[TASK STATEMENT]:
Switch "GUI agent" to "screen helper" everywhere it appears in the records below, and give back every line with nothing else changed.

[MATERIAL FOR THE TASK]:
☆ ☆ ☆

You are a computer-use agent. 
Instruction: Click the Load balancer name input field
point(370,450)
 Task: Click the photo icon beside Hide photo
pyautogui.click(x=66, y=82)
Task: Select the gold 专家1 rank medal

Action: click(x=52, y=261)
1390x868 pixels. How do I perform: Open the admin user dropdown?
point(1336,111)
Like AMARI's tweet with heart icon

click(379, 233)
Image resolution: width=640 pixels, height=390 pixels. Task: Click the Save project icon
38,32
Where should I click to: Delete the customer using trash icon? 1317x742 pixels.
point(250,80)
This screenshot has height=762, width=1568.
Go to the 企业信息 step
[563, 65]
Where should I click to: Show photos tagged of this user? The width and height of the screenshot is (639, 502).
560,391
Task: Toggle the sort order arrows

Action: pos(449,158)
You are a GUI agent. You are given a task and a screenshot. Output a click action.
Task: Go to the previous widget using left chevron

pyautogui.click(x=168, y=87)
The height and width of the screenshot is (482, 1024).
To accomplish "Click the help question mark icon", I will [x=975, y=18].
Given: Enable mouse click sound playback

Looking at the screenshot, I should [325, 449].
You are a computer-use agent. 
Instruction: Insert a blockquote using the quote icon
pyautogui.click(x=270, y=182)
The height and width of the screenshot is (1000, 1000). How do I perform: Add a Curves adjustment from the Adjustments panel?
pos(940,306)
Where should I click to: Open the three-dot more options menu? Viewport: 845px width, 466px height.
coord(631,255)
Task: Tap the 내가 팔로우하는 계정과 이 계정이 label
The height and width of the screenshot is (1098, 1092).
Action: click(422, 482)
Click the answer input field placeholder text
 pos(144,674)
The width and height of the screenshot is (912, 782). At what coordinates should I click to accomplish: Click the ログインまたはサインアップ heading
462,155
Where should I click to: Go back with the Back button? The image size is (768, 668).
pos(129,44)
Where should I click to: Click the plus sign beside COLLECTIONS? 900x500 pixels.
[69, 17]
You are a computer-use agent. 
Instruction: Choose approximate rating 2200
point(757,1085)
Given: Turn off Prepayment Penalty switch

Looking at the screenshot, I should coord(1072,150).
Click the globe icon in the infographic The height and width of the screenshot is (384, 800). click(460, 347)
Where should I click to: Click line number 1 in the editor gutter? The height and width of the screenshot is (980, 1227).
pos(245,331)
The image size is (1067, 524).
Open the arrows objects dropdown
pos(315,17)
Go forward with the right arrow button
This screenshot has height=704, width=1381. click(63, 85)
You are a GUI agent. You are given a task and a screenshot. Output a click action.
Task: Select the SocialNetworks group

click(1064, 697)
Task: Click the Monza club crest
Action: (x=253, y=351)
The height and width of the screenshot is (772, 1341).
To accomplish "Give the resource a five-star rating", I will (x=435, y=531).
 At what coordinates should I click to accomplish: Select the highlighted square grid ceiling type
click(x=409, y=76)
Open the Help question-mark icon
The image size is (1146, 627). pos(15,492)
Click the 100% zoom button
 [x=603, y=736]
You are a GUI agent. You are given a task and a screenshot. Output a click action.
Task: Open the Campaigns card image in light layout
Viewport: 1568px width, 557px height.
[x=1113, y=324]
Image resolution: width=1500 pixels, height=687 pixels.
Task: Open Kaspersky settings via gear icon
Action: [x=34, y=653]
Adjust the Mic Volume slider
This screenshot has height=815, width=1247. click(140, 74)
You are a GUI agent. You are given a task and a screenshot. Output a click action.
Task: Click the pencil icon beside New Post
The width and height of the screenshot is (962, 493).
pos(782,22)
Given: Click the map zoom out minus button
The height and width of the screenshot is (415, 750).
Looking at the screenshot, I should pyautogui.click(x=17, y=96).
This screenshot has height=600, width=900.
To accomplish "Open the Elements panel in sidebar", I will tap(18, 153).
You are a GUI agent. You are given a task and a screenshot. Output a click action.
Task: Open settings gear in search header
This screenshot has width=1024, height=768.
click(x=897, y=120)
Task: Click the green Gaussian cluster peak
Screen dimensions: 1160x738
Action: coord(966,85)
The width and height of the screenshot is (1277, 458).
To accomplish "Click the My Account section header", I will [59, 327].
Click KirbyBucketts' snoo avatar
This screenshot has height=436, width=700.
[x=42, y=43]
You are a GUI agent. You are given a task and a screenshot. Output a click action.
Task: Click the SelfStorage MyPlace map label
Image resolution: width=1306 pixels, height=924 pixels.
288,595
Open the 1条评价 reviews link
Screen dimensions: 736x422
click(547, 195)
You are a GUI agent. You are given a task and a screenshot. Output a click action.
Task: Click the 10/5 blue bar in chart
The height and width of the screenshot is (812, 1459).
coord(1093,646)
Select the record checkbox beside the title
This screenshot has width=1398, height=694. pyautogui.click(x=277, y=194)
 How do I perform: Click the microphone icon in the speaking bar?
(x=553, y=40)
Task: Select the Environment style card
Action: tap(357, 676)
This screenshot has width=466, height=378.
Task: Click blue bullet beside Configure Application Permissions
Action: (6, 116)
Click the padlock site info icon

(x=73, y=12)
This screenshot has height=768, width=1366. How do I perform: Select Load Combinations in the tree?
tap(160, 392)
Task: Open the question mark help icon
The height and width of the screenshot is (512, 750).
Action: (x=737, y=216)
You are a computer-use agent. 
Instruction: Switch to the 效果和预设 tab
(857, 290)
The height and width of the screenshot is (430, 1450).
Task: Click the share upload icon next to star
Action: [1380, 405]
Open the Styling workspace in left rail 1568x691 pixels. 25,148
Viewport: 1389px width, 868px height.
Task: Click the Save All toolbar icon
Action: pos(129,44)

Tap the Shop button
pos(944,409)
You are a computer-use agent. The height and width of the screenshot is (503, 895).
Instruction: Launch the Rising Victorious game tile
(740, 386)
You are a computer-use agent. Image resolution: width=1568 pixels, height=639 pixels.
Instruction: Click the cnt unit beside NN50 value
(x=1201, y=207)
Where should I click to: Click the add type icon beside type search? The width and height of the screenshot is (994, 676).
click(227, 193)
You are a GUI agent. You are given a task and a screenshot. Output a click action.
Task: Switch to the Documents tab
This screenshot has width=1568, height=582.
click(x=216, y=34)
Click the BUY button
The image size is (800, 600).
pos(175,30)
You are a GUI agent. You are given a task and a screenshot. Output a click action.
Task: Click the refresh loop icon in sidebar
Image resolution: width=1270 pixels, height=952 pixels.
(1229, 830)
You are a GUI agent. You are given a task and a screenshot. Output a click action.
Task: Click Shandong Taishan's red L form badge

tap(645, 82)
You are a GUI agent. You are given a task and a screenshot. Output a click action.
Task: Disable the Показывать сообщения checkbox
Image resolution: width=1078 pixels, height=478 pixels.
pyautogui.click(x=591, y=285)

☆ ☆ ☆

[CORRECT OUTPUT]:
You are a computer-use agent. 
Instruction: Click the Load balancer name input field
point(370,450)
 Task: Click the photo icon beside Hide photo
pyautogui.click(x=66, y=82)
Task: Select the gold 专家1 rank medal

Action: click(x=52, y=261)
1390x868 pixels. How do I perform: Open the admin user dropdown?
point(1336,111)
Like AMARI's tweet with heart icon

click(379, 233)
Image resolution: width=640 pixels, height=390 pixels. Task: Click the Save project icon
38,32
Where should I click to: Delete the customer using trash icon? 1317x742 pixels.
point(250,80)
This screenshot has height=762, width=1568.
Go to the 企业信息 step
[563, 65]
Where should I click to: Show photos tagged of this user? The width and height of the screenshot is (639, 502).
560,391
Task: Toggle the sort order arrows

Action: pos(449,158)
You are a screen helper. You are given a task and a screenshot. Output a click action.
Task: Go to the previous widget using left chevron

pyautogui.click(x=168, y=87)
The height and width of the screenshot is (482, 1024).
To accomplish "Click the help question mark icon", I will [x=975, y=18].
Given: Enable mouse click sound playback

Looking at the screenshot, I should [325, 449].
You are a computer-use agent. 
Instruction: Insert a blockquote using the quote icon
pyautogui.click(x=270, y=182)
The height and width of the screenshot is (1000, 1000). How do I perform: Add a Curves adjustment from the Adjustments panel?
pos(940,306)
Where should I click to: Open the three-dot more options menu? Viewport: 845px width, 466px height.
coord(631,255)
Task: Tap the 내가 팔로우하는 계정과 이 계정이 label
The height and width of the screenshot is (1098, 1092).
Action: click(422, 482)
Click the answer input field placeholder text
 pos(144,674)
The width and height of the screenshot is (912, 782). At what coordinates should I click to accomplish: Click the ログインまたはサインアップ heading
462,155
Where should I click to: Go back with the Back button? The image size is (768, 668).
pos(129,44)
Where should I click to: Click the plus sign beside COLLECTIONS? 900x500 pixels.
[69, 17]
You are a computer-use agent. 
Instruction: Choose approximate rating 2200
point(757,1085)
Given: Turn off Prepayment Penalty switch

Looking at the screenshot, I should coord(1072,150).
Click the globe icon in the infographic The height and width of the screenshot is (384, 800). click(460, 347)
Where should I click to: Click line number 1 in the editor gutter? The height and width of the screenshot is (980, 1227).
pos(245,331)
The image size is (1067, 524).
Open the arrows objects dropdown
pos(315,17)
Go forward with the right arrow button
This screenshot has height=704, width=1381. click(63, 85)
You are a screen helper. You are given a task and a screenshot. Output a click action.
Task: Select the SocialNetworks group

click(1064, 697)
Task: Click the Monza club crest
Action: (x=253, y=351)
The height and width of the screenshot is (772, 1341).
To accomplish "Give the resource a five-star rating", I will (x=435, y=531).
 At what coordinates should I click to accomplish: Select the highlighted square grid ceiling type
click(x=409, y=76)
Open the Help question-mark icon
The image size is (1146, 627). pos(15,492)
Click the 100% zoom button
 [x=603, y=736]
You are a screen helper. You are given a task and a screenshot. Output a click action.
Task: Open the Campaigns card image in light layout
Viewport: 1568px width, 557px height.
[x=1113, y=324]
Image resolution: width=1500 pixels, height=687 pixels.
Task: Open Kaspersky settings via gear icon
Action: [x=34, y=653]
Adjust the Mic Volume slider
This screenshot has height=815, width=1247. click(140, 74)
You are a screen helper. You are given a task and a screenshot. Output a click action.
Task: Click the pencil icon beside New Post
The width and height of the screenshot is (962, 493).
pos(782,22)
Given: Click the map zoom out minus button
The height and width of the screenshot is (415, 750).
Looking at the screenshot, I should pyautogui.click(x=17, y=96).
This screenshot has height=600, width=900.
To accomplish "Open the Elements panel in sidebar", I will tap(18, 153).
You are a screen helper. You are given a task and a screenshot. Output a click action.
Task: Open settings gear in search header
This screenshot has width=1024, height=768.
click(x=897, y=120)
Task: Click the green Gaussian cluster peak
Screen dimensions: 1160x738
Action: coord(966,85)
The width and height of the screenshot is (1277, 458).
To accomplish "Click the My Account section header", I will [59, 327].
Click KirbyBucketts' snoo avatar
This screenshot has height=436, width=700.
[x=42, y=43]
You are a screen helper. You are given a task and a screenshot. Output a click action.
Task: Click the SelfStorage MyPlace map label
Image resolution: width=1306 pixels, height=924 pixels.
288,595
Open the 1条评价 reviews link
Screen dimensions: 736x422
click(547, 195)
You are a screen helper. You are given a task and a screenshot. Output a click action.
Task: Click the 10/5 blue bar in chart
The height and width of the screenshot is (812, 1459).
coord(1093,646)
Select the record checkbox beside the title
This screenshot has width=1398, height=694. pyautogui.click(x=277, y=194)
 How do I perform: Click the microphone icon in the speaking bar?
(x=553, y=40)
Task: Select the Environment style card
Action: tap(357, 676)
This screenshot has width=466, height=378.
Task: Click blue bullet beside Configure Application Permissions
Action: (6, 116)
Click the padlock site info icon

(x=73, y=12)
This screenshot has height=768, width=1366. How do I perform: Select Load Combinations in the tree?
tap(160, 392)
Task: Open the question mark help icon
The height and width of the screenshot is (512, 750).
Action: (x=737, y=216)
You are a computer-use agent. 
Instruction: Switch to the 效果和预设 tab
(857, 290)
The height and width of the screenshot is (430, 1450).
Task: Click the share upload icon next to star
Action: [1380, 405]
Open the Styling workspace in left rail 1568x691 pixels. 25,148
Viewport: 1389px width, 868px height.
Task: Click the Save All toolbar icon
Action: pos(129,44)

Tap the Shop button
pos(944,409)
You are a computer-use agent. The height and width of the screenshot is (503, 895).
Instruction: Launch the Rising Victorious game tile
(740, 386)
You are a computer-use agent. Image resolution: width=1568 pixels, height=639 pixels.
Instruction: Click the cnt unit beside NN50 value
(x=1201, y=207)
Where should I click to: Click the add type icon beside type search? The width and height of the screenshot is (994, 676).
click(227, 193)
You are a screen helper. You are given a task and a screenshot. Output a click action.
Task: Switch to the Documents tab
This screenshot has width=1568, height=582.
click(x=216, y=34)
Click the BUY button
The image size is (800, 600).
pos(175,30)
You are a screen helper. You are given a task and a screenshot. Output a click action.
Task: Click the refresh loop icon in sidebar
Image resolution: width=1270 pixels, height=952 pixels.
(1229, 830)
You are a screen helper. You are given a task and a screenshot. Output a click action.
Task: Click Shandong Taishan's red L form badge

tap(645, 82)
You are a screen helper. You are given a task and a screenshot. Output a click action.
Task: Disable the Показывать сообщения checkbox
Image resolution: width=1078 pixels, height=478 pixels.
pyautogui.click(x=591, y=285)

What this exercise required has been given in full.